On croyait tout savoir de Spirou... Mais qui est Ptirou ? Alors que Rob'Vel, en 1938 se voyait chargé de créer le personnage emblématique d'un hebdomadaire naissant, Spirou, Robert Velter se souvint d'un mousse de sonnerie, ou bell boy, rencontré sur un paquebot à bord duquel il était lui-même steward. Les mousses de sonnerie portaient un uniforme de groom. Spirou, outre son dynamisme, allait adopter le même costume. Yves Sente (scén.) et Laurent Verron (dessin) font leur entrée par la grande porte aux éditions Dupuis avec Il s'appelait Ptirou, le récit sensible et...imaginé de la vie de ce gamin, traversant l'atlantique, et qui, sans le savoir, allait indirectement collaborer à la création de l'un des personnages les plus célèbres du 9e Art. Yves Sente évoque pour nous les origines et le développement de ce beau projet.

On connaît Spirou, mais comment est né Ptirou ?

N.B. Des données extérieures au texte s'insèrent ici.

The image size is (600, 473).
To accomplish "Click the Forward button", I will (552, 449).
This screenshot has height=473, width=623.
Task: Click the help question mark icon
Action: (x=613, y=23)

Yves Sente : A partir d’une initiative personnelle. En effet, j’ai lu le tome 1 de La Véritable Histoire de Spirou, de Christelle et Bertrand Pissavy-Yvernault, un ouvrage passionnant et qui se lit vraiment comme un roman, et j’ai été touché par cette anecdote racontée par Rob’Vel qui, au moment d’habiller graphiquement Spirou , s’était souvenu d’un mousse de sonnerie qu’il avait côtoyé, et qui s’était tué lors d’une chute dans les cales d'un paquebot, alors que lui-même était steward sur un ce bateau. Je me suis levé 4 ou 5 fois en une nuit en m’interrogeant sur l’histoire et la destinée de ce pauvre gamin qui, sans le savoir, avait ainsi apporté un élément fondamental de l’histoire de Spirou et de Dupuis.

 

J’ai imaginé cette histoire et j’en ai écrit un premier synopsis, sans trop savoir où ça me conduirait et j’ai soumis cette première ébauche à Sergio Honorez, qui s’est tout de suite montré enthousiaste. Ensuite, j’ai développé cette histoire sous forme de nouvelle, soit un gros résumé d’une quinzaine de pages, avant d’entreprendre le scénario en tant que tel. Sergio Honorez m’a demandé qui j’envisageais comme dessinateur. Le récit n’est pas comique, donc je ne voulais pas quelqu’un au dessin trop typé « gros nez » ou humoristique, et j’ai pensé à Laurent Verron. Heureux hasard, quand je l’ai contacté il était en train de lire… le tome 1 de La Véritable Histoire de Spirou ! Au départ, il craignait que je lui propose une aventure de Spirou et Fantasio, or travaillant déjà sur Boule et Bill il n’avait pas envie de se lancer à nouveau dans une reprise. Mais quand je lui ai expliqué le projet, il a lui aussi accepté tout de suite de s’embarquer dans cette aventure.

Rédacteur en chef puis directeur éditorial, vous avez longtemps été associé au Lombard, souvent considéré comme l’éternel concurrent de Dupuis. Or aujourd’hui vous signez un scénario qui, à sa manière, enrichit l’histoire des origines de l’éditeur de Marcinelle…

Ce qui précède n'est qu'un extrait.